● **Data supplied**
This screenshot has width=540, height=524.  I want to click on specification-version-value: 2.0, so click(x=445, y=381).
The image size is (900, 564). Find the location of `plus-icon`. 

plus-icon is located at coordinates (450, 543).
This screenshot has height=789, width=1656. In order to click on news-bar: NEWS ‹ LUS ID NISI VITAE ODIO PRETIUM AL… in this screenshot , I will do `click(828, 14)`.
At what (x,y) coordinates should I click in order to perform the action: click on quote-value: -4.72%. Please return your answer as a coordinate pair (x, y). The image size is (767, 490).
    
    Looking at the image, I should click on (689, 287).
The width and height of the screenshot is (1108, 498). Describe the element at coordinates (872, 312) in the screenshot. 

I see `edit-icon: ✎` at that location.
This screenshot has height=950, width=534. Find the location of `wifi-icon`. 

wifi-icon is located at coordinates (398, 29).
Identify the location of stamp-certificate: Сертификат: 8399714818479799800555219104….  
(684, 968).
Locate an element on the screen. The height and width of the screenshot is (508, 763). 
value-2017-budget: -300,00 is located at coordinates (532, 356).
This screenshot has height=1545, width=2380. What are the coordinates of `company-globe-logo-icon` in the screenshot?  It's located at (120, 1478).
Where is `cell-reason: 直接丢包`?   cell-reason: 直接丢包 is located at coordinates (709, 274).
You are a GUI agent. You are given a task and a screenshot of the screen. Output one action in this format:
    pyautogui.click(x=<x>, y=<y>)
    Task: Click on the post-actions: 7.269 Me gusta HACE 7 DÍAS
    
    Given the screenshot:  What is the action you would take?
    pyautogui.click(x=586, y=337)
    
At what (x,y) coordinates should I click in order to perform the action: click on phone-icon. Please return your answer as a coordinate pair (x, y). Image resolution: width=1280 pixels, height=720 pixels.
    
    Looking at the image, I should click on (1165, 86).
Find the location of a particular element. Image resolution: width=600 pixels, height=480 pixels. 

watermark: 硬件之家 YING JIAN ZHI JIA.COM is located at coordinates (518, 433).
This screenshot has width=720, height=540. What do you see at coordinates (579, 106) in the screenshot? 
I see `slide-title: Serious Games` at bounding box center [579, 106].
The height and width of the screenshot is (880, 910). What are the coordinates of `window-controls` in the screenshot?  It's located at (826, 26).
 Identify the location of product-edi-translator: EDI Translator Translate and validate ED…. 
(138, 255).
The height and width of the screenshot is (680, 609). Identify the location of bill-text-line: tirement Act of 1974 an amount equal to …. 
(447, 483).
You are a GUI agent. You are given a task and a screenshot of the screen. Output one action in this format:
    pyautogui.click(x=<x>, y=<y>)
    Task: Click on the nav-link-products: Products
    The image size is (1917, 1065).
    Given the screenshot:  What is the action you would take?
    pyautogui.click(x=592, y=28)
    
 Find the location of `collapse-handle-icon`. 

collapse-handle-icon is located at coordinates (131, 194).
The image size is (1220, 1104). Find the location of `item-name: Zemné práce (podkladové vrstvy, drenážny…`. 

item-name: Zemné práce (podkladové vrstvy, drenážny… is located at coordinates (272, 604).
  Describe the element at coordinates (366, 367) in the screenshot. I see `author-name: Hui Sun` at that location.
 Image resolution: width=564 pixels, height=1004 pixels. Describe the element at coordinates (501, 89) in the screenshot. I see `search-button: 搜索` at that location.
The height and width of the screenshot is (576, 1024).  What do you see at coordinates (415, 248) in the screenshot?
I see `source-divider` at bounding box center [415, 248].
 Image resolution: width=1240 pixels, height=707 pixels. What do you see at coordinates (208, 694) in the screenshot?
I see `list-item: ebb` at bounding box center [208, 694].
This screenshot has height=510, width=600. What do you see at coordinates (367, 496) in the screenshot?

● **Instruction**
Reproduce all of the rows above word for word, keeping each line and its spacing unchanged.

● **Written response**
This screenshot has width=540, height=524.  I want to click on specification-version-value: 2.0, so click(x=445, y=381).
The image size is (900, 564). Find the location of `plus-icon`. 

plus-icon is located at coordinates (450, 543).
This screenshot has height=789, width=1656. In order to click on news-bar: NEWS ‹ LUS ID NISI VITAE ODIO PRETIUM AL… in this screenshot , I will do `click(828, 14)`.
At what (x,y) coordinates should I click in order to perform the action: click on quote-value: -4.72%. Please return your answer as a coordinate pair (x, y). The image size is (767, 490).
    
    Looking at the image, I should click on (689, 287).
The width and height of the screenshot is (1108, 498). Describe the element at coordinates (872, 312) in the screenshot. 

I see `edit-icon: ✎` at that location.
This screenshot has height=950, width=534. Find the location of `wifi-icon`. 

wifi-icon is located at coordinates (398, 29).
Identify the location of stamp-certificate: Сертификат: 8399714818479799800555219104….  
(684, 968).
Locate an element on the screen. The height and width of the screenshot is (508, 763). 
value-2017-budget: -300,00 is located at coordinates (532, 356).
This screenshot has height=1545, width=2380. What are the coordinates of `company-globe-logo-icon` in the screenshot?  It's located at (120, 1478).
Where is `cell-reason: 直接丢包`?   cell-reason: 直接丢包 is located at coordinates (709, 274).
You are a GUI agent. You are given a task and a screenshot of the screen. Output one action in this format:
    pyautogui.click(x=<x>, y=<y>)
    Task: Click on the post-actions: 7.269 Me gusta HACE 7 DÍAS
    
    Given the screenshot:  What is the action you would take?
    pyautogui.click(x=586, y=337)
    
At what (x,y) coordinates should I click in order to perform the action: click on phone-icon. Please return your answer as a coordinate pair (x, y). Image resolution: width=1280 pixels, height=720 pixels.
    
    Looking at the image, I should click on (1165, 86).
Find the location of a particular element. Image resolution: width=600 pixels, height=480 pixels. 

watermark: 硬件之家 YING JIAN ZHI JIA.COM is located at coordinates (518, 433).
This screenshot has width=720, height=540. What do you see at coordinates (579, 106) in the screenshot? 
I see `slide-title: Serious Games` at bounding box center [579, 106].
The height and width of the screenshot is (880, 910). What are the coordinates of `window-controls` in the screenshot?  It's located at (826, 26).
 Identify the location of product-edi-translator: EDI Translator Translate and validate ED…. 
(138, 255).
The height and width of the screenshot is (680, 609). Identify the location of bill-text-line: tirement Act of 1974 an amount equal to …. 
(447, 483).
You are a GUI agent. You are given a task and a screenshot of the screen. Output one action in this format:
    pyautogui.click(x=<x>, y=<y>)
    Task: Click on the nav-link-products: Products
    The image size is (1917, 1065).
    Given the screenshot:  What is the action you would take?
    pyautogui.click(x=592, y=28)
    
 Find the location of `collapse-handle-icon`. 

collapse-handle-icon is located at coordinates (131, 194).
The image size is (1220, 1104). Find the location of `item-name: Zemné práce (podkladové vrstvy, drenážny…`. 

item-name: Zemné práce (podkladové vrstvy, drenážny… is located at coordinates (272, 604).
  Describe the element at coordinates (366, 367) in the screenshot. I see `author-name: Hui Sun` at that location.
 Image resolution: width=564 pixels, height=1004 pixels. Describe the element at coordinates (501, 89) in the screenshot. I see `search-button: 搜索` at that location.
The height and width of the screenshot is (576, 1024).  What do you see at coordinates (415, 248) in the screenshot?
I see `source-divider` at bounding box center [415, 248].
 Image resolution: width=1240 pixels, height=707 pixels. What do you see at coordinates (208, 694) in the screenshot?
I see `list-item: ebb` at bounding box center [208, 694].
This screenshot has height=510, width=600. What do you see at coordinates (367, 496) in the screenshot?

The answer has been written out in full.